▸ **EXERCISE AIM**: Exactly the lines from the one holding "Image resolution: width=1316" through the end of the material below must be printed, nothing more, and the pictures must be dropped.

.....

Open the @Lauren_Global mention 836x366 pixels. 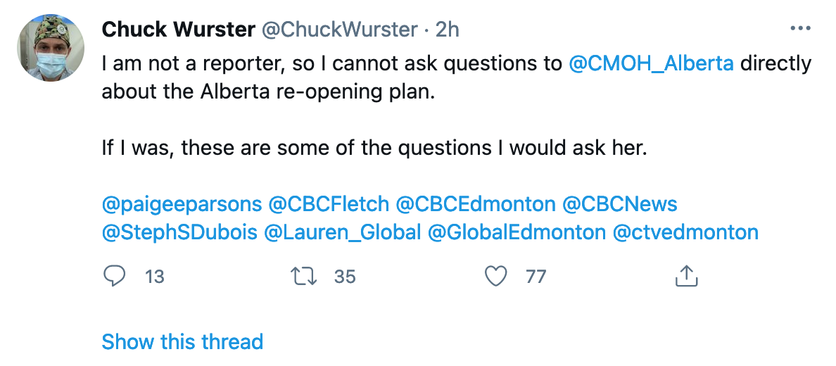342,232
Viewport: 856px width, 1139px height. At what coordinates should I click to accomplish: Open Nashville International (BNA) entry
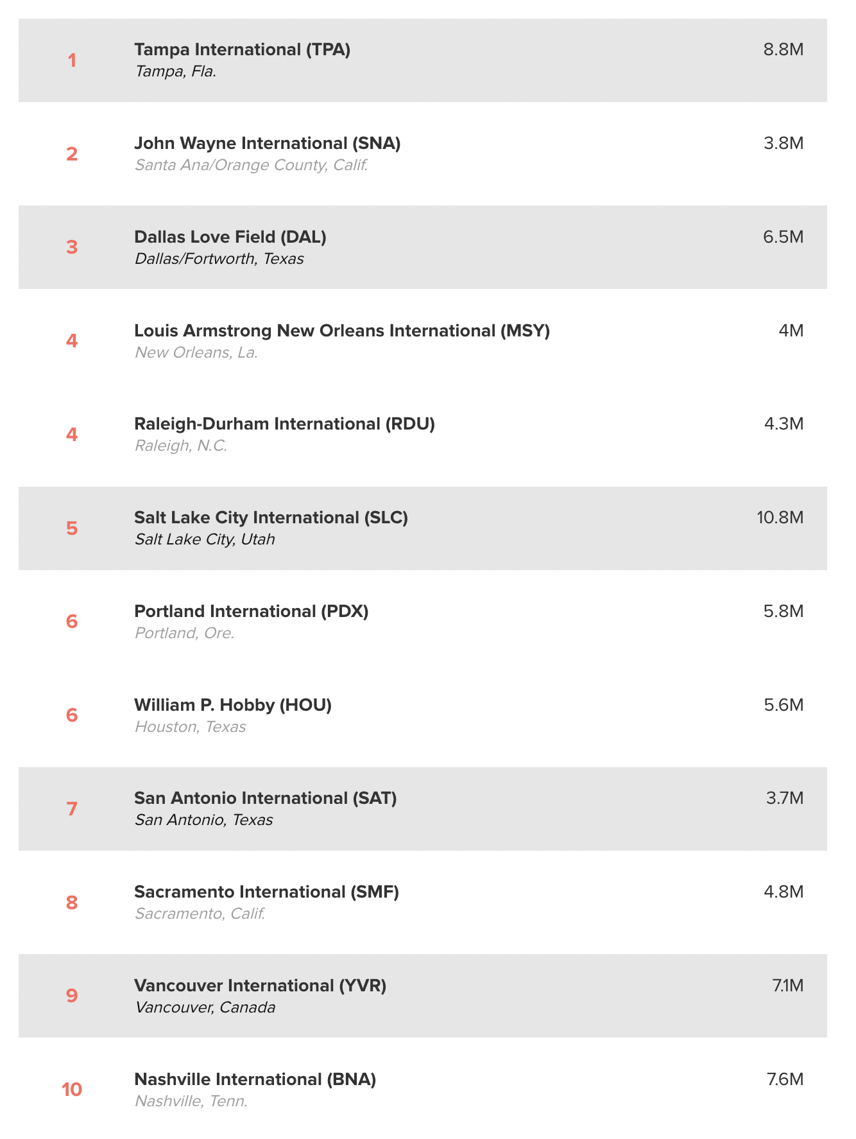coord(255,1079)
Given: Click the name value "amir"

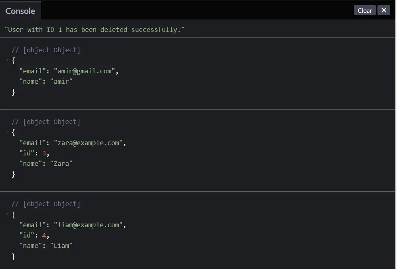Looking at the screenshot, I should click(61, 81).
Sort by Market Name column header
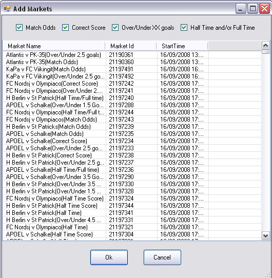The height and width of the screenshot is (278, 272). point(54,46)
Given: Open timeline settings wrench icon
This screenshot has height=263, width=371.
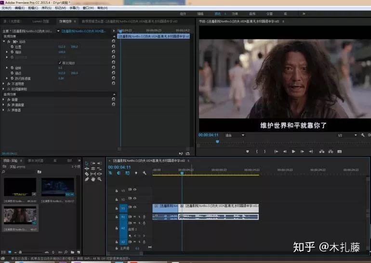Looking at the screenshot, I should [145, 173].
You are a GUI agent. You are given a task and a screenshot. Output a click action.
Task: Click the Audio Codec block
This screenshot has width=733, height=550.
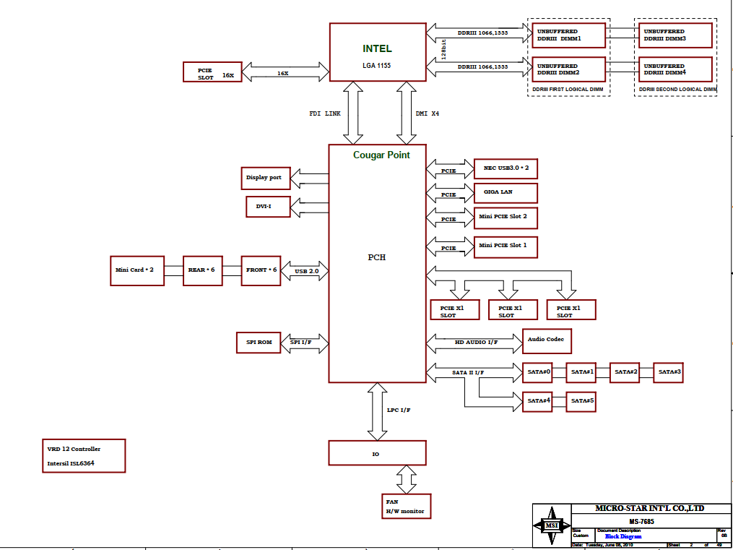(x=547, y=340)

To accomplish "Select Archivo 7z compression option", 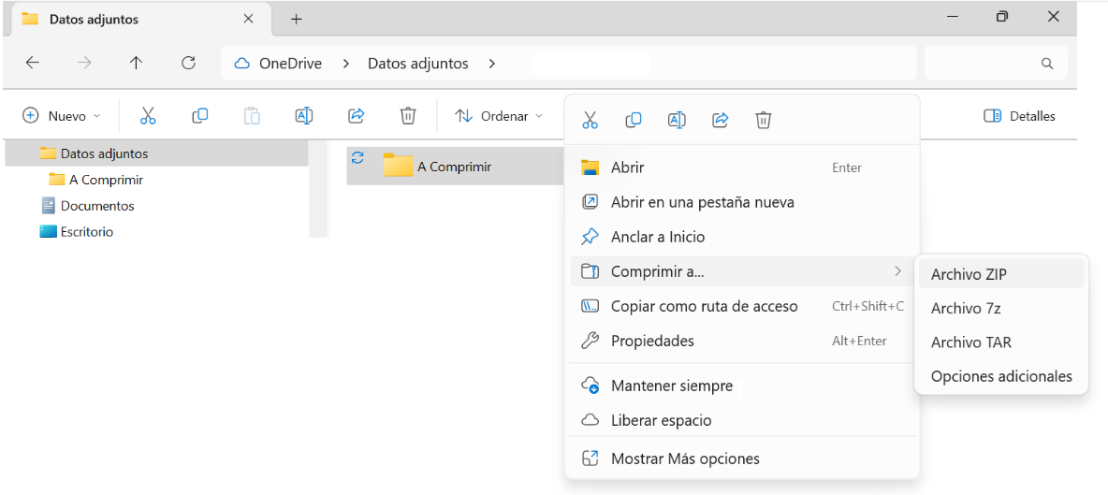I will click(x=966, y=308).
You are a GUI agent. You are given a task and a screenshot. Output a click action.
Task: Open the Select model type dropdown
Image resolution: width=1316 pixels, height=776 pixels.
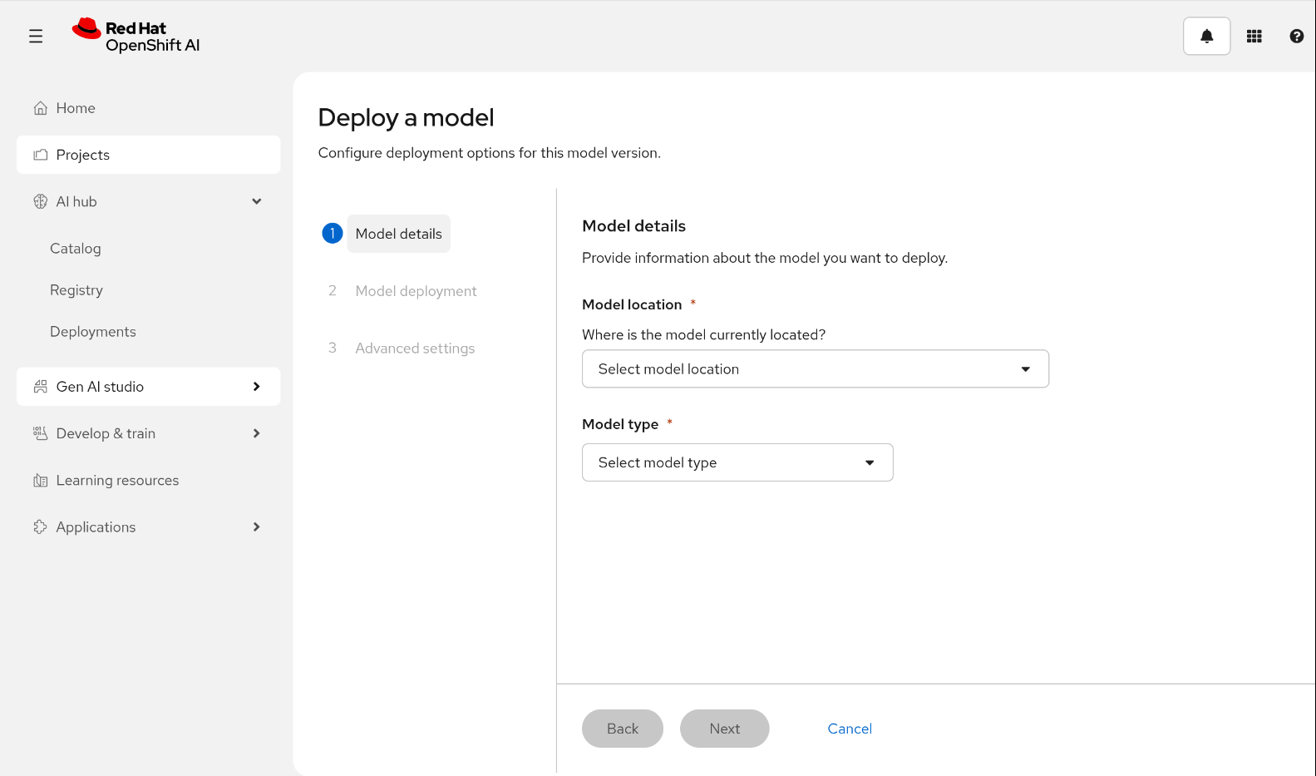737,462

.....

▸ **EXERCISE RESPONSE**:
Image resolution: width=1316 pixels, height=776 pixels.
737,462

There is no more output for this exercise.